Source passage.

Tucker said the first split season was three years ago, when seven animals were held back from the Zone 1 season quota for those hunting with hounds.

The state is divided into two mountain lion zones. Zone 1 is the Badlands area and Zone 2 is remainder of the state.

The Zone 1 season closes

Nov. 23 or when the 14-cat quota is reached, leaving the remaining seven in the quota for hound hunters, although any hunters can hunt them.

There is no quota for Zone 2.

Tucker said data shows that until 2011, the mountain lion population in Zone 1 was increasing. But that has changed, she said.

“We’ve been declining the last three years,” she said. Part of that has had to do with the success of those hunting with hounds.

“Hound hunters are still having a lot of success,” she said. “We know our harvest season is having an impact.”

Conversely, Tucker said, those hunting without dogs are having less success than in previous years.

Tucker said data from the first three years of the study indicates the survival rate of the North Dakota mountain lion population is significantly lower than other states.

She said lions here showed a survival rate of 42 percent for two years following their capture and tagging. That compares to survival rates of 59 percent in the Pacific Northwest, 64-74 percent in Utah and 67-97 percent in Canada where similar studies have been conducted.

At least part of that may be attributed to the fact that mountain lions’ primary range in North Dakota, the Badlands, is a relatively small and closed system.

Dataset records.
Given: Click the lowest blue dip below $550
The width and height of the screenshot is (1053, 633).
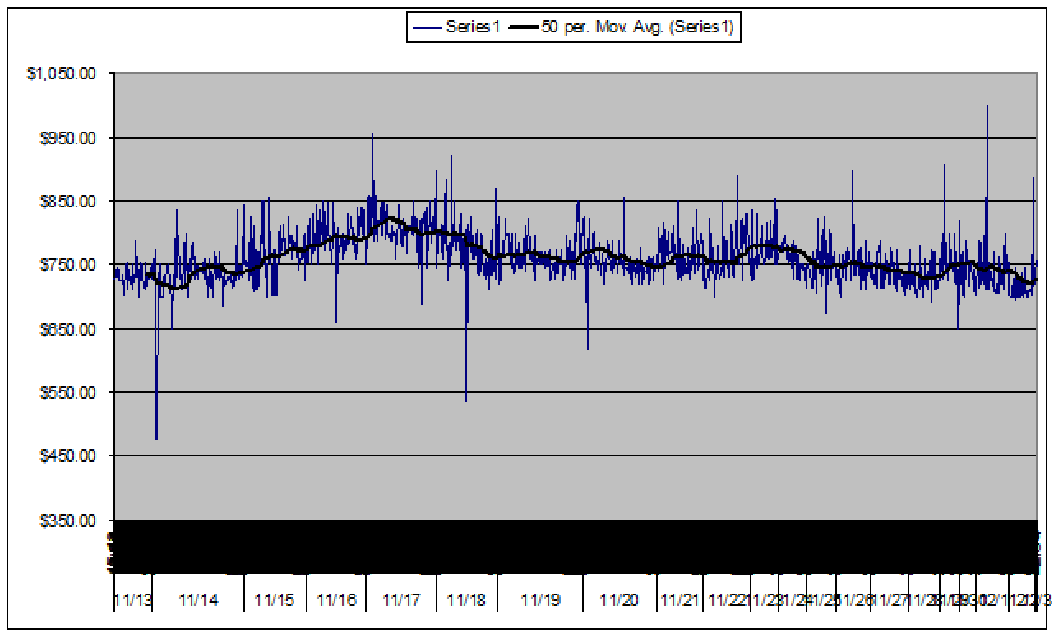Looking at the screenshot, I should (x=156, y=436).
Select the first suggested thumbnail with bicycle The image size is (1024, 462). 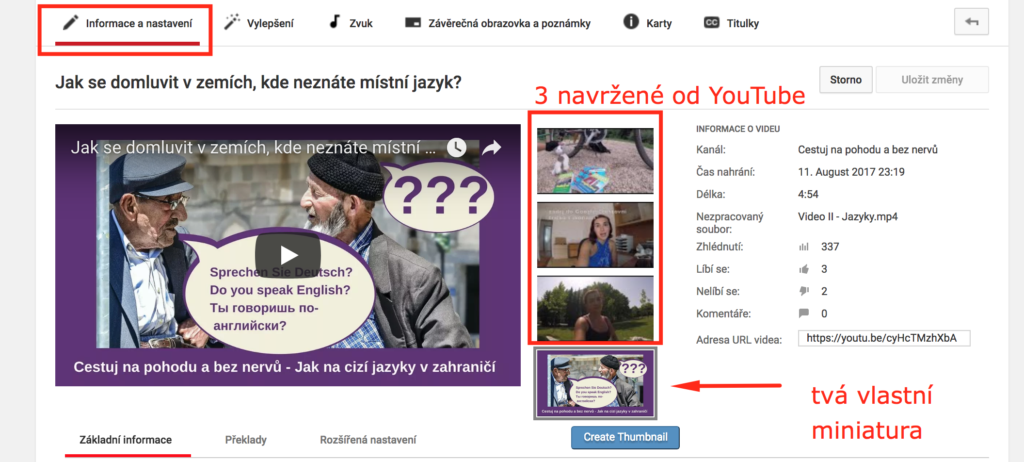point(595,160)
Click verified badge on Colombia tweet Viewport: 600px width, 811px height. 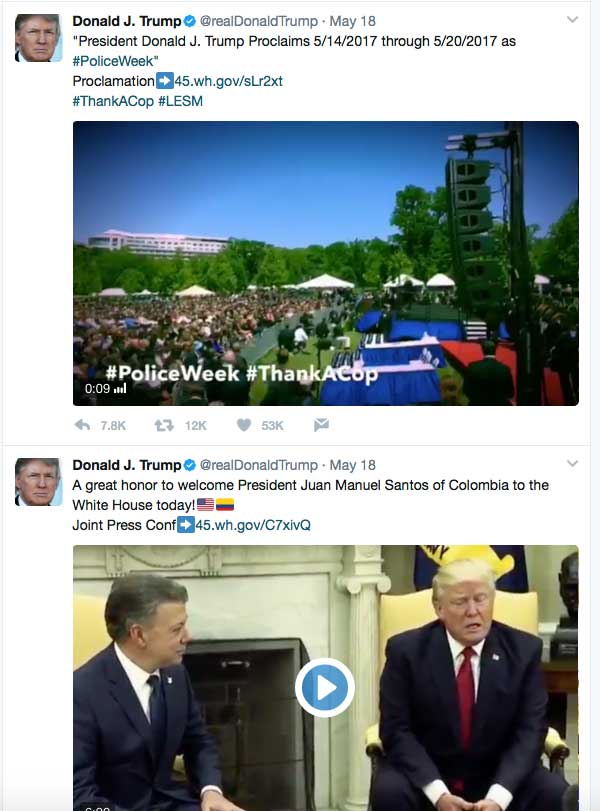pos(190,465)
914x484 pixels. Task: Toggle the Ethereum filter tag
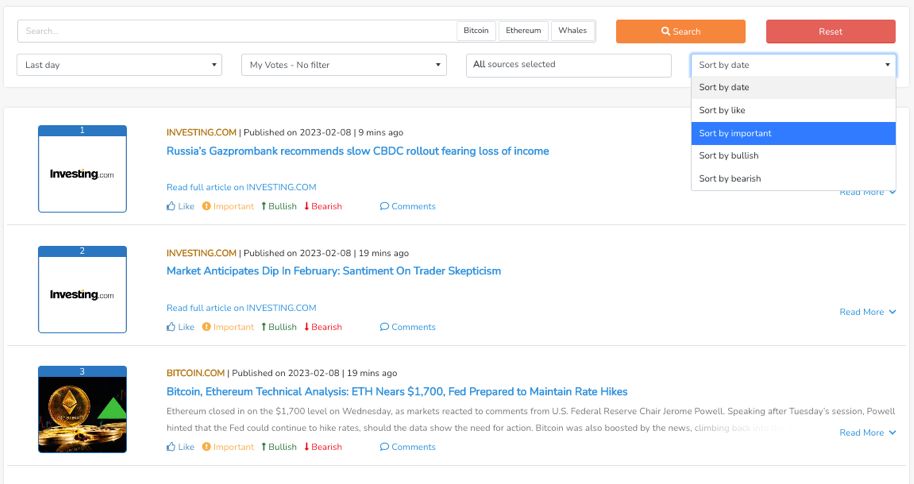[x=523, y=31]
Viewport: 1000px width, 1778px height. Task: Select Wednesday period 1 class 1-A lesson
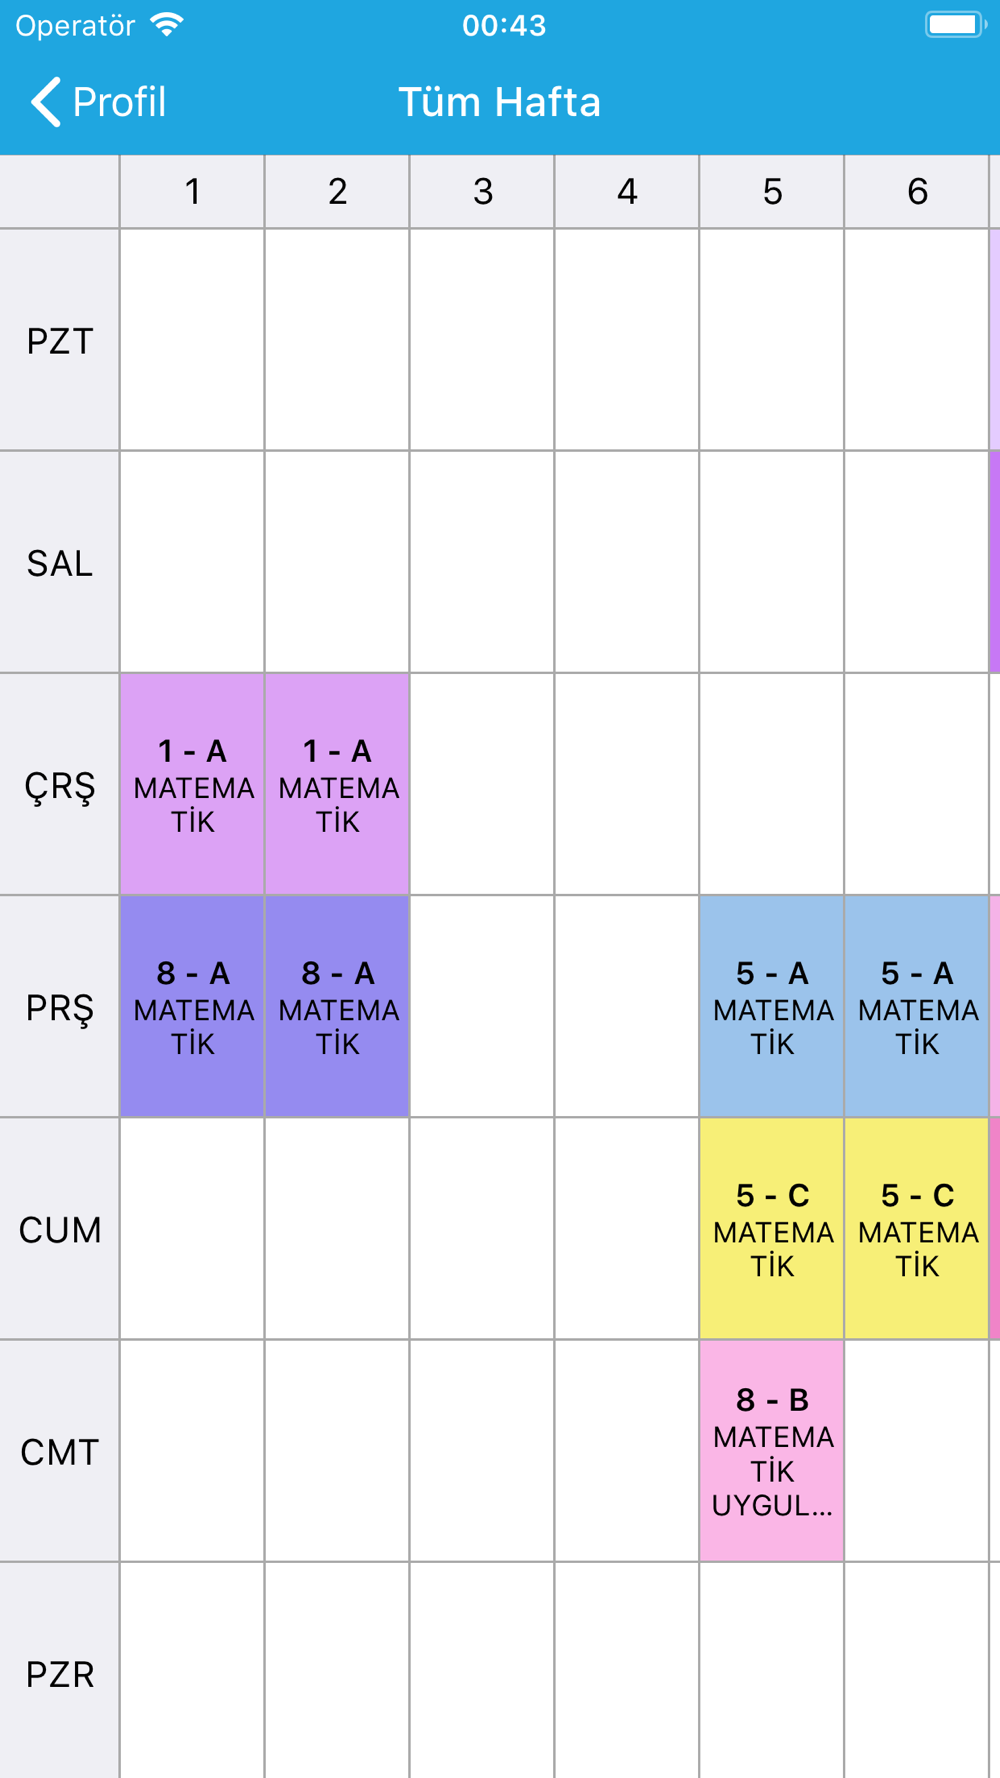(193, 784)
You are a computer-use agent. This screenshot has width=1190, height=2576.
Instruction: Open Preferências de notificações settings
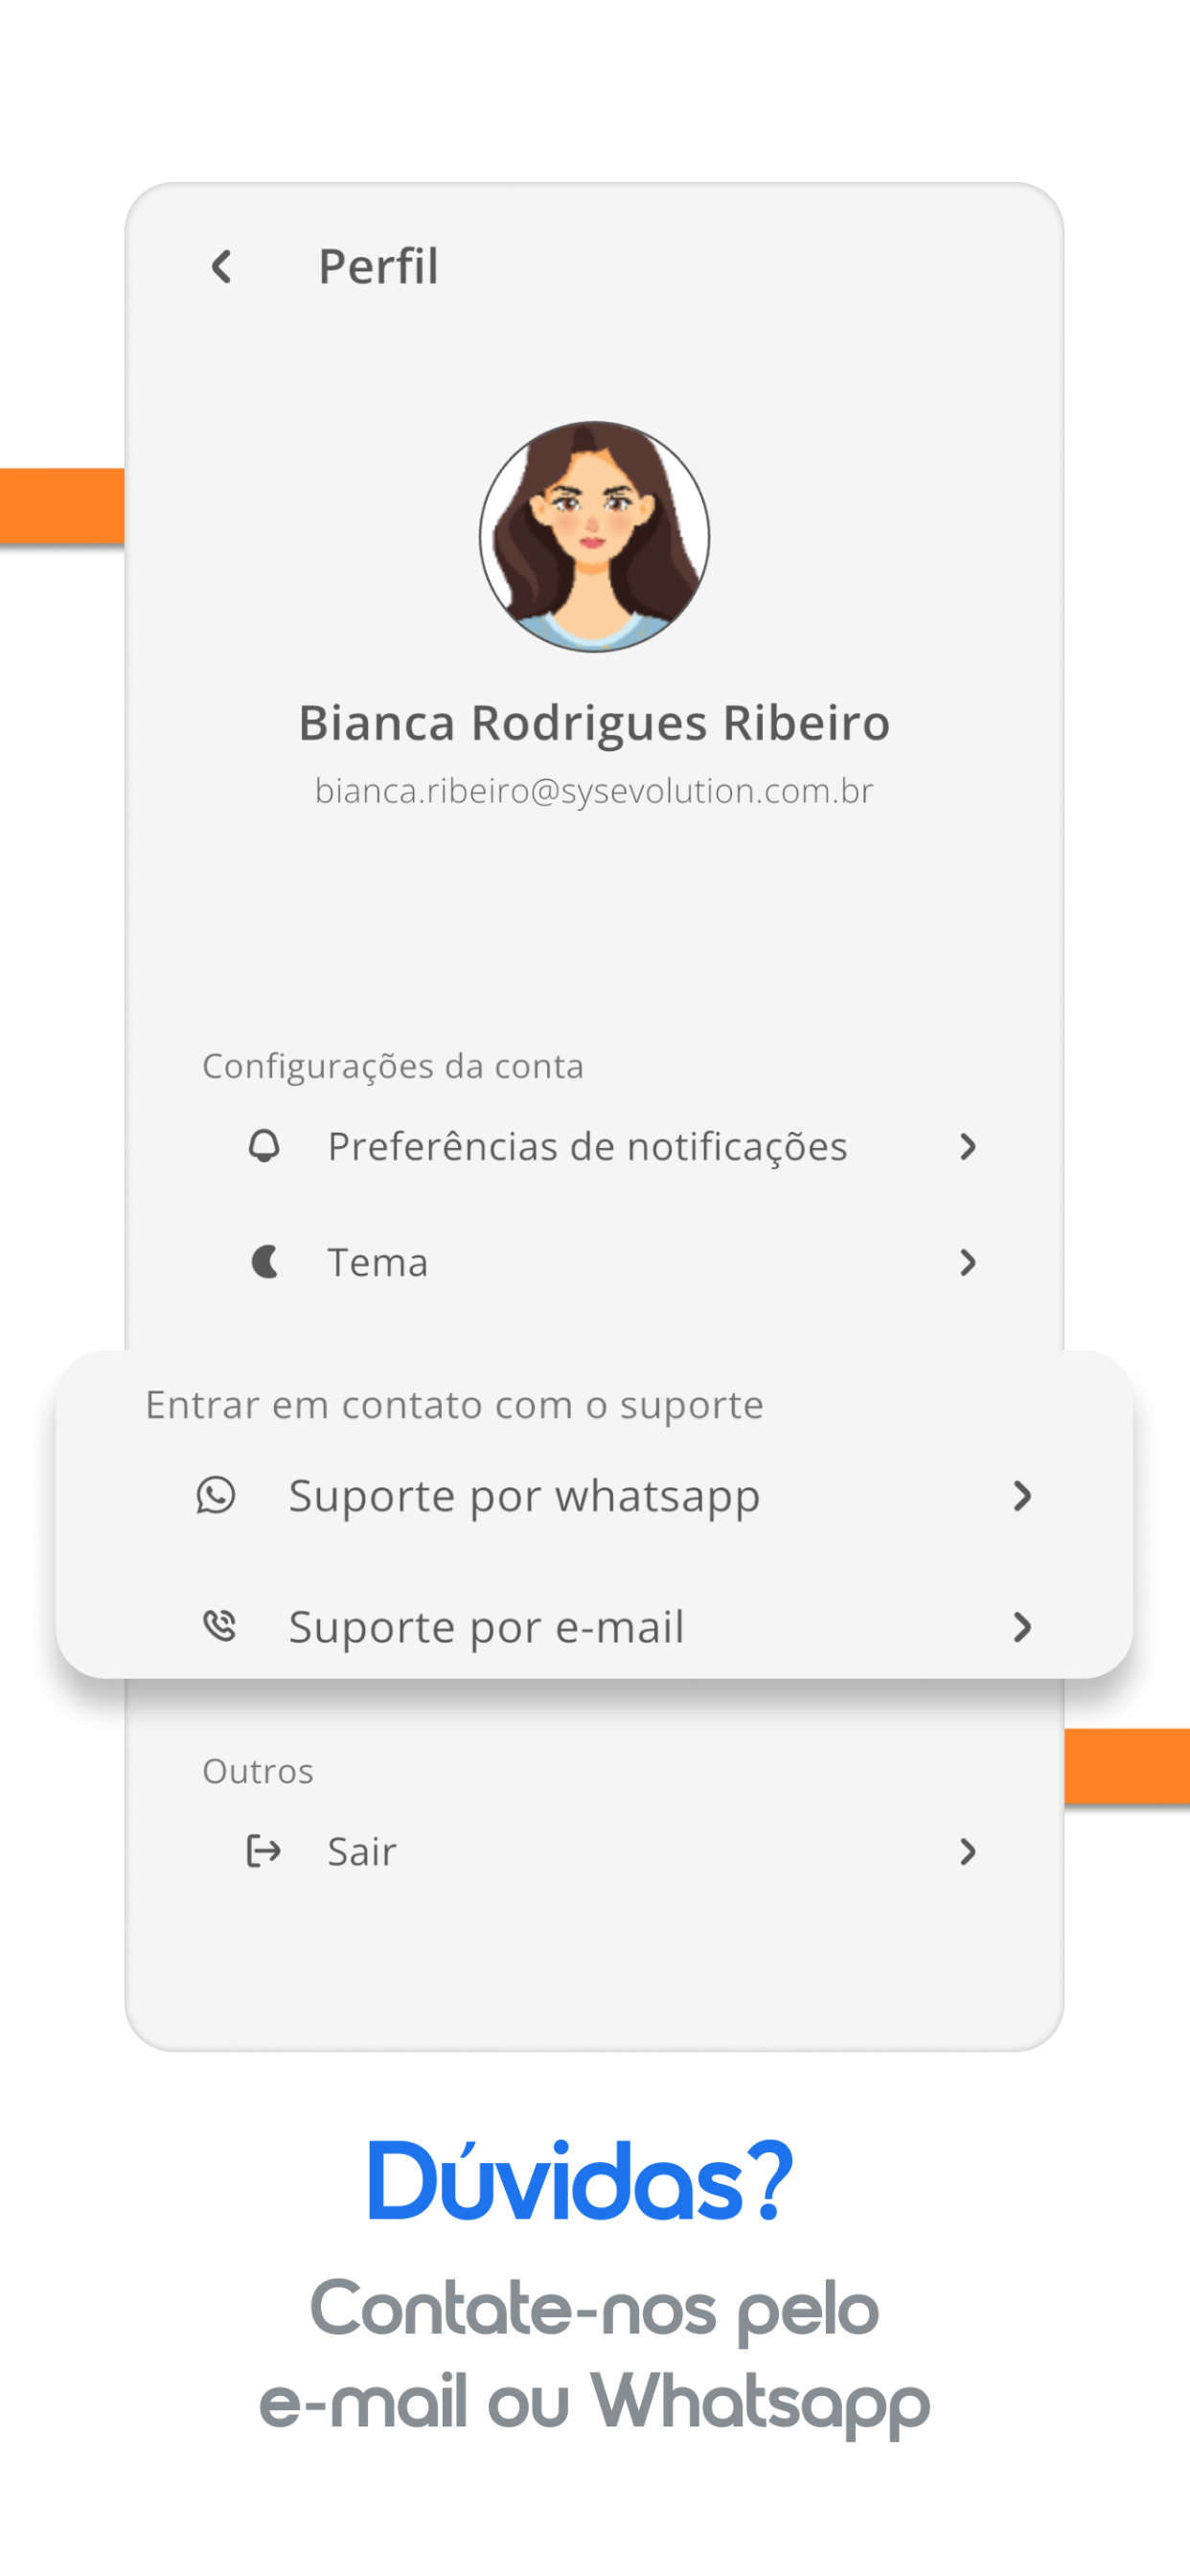612,1147
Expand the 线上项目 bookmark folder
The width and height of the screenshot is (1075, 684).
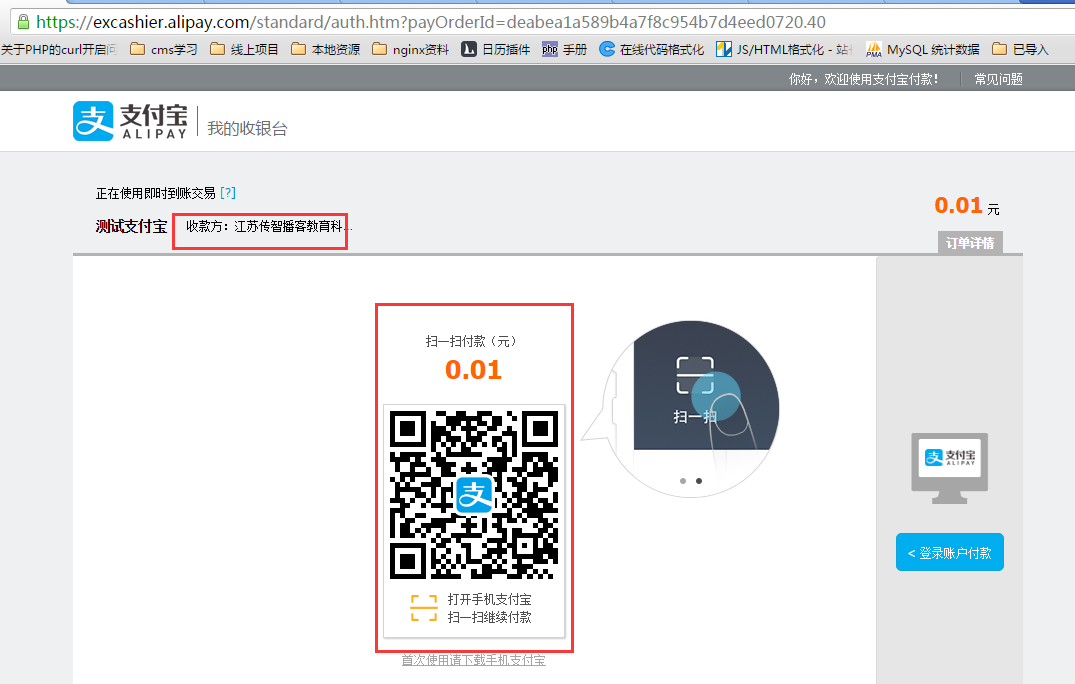244,49
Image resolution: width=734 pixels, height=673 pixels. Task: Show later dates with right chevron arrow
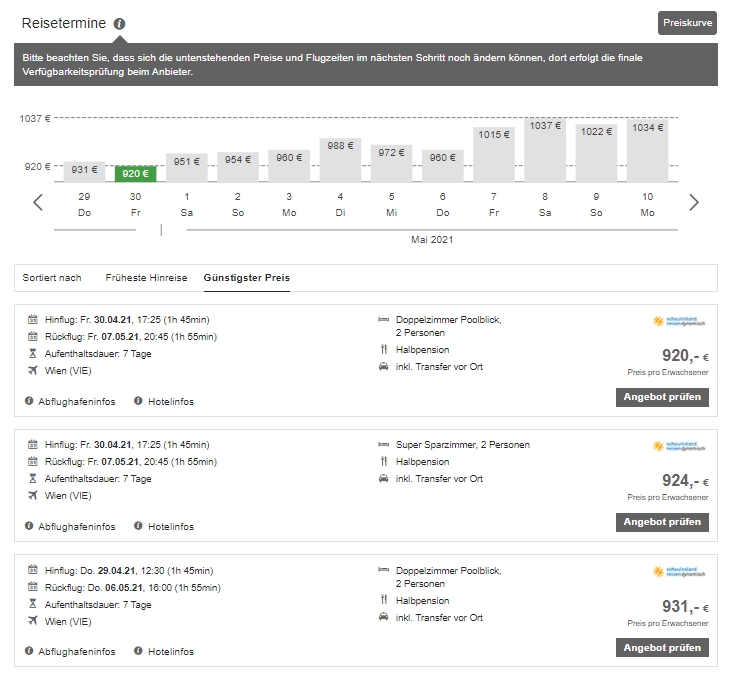tap(694, 202)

Exercise goal. According to the passage on North Dakota mountain lions, what survival rate did lions there show for two years after their capture and tagging? You will not need the data to complete the work here.

Output of the exercise. 42 percent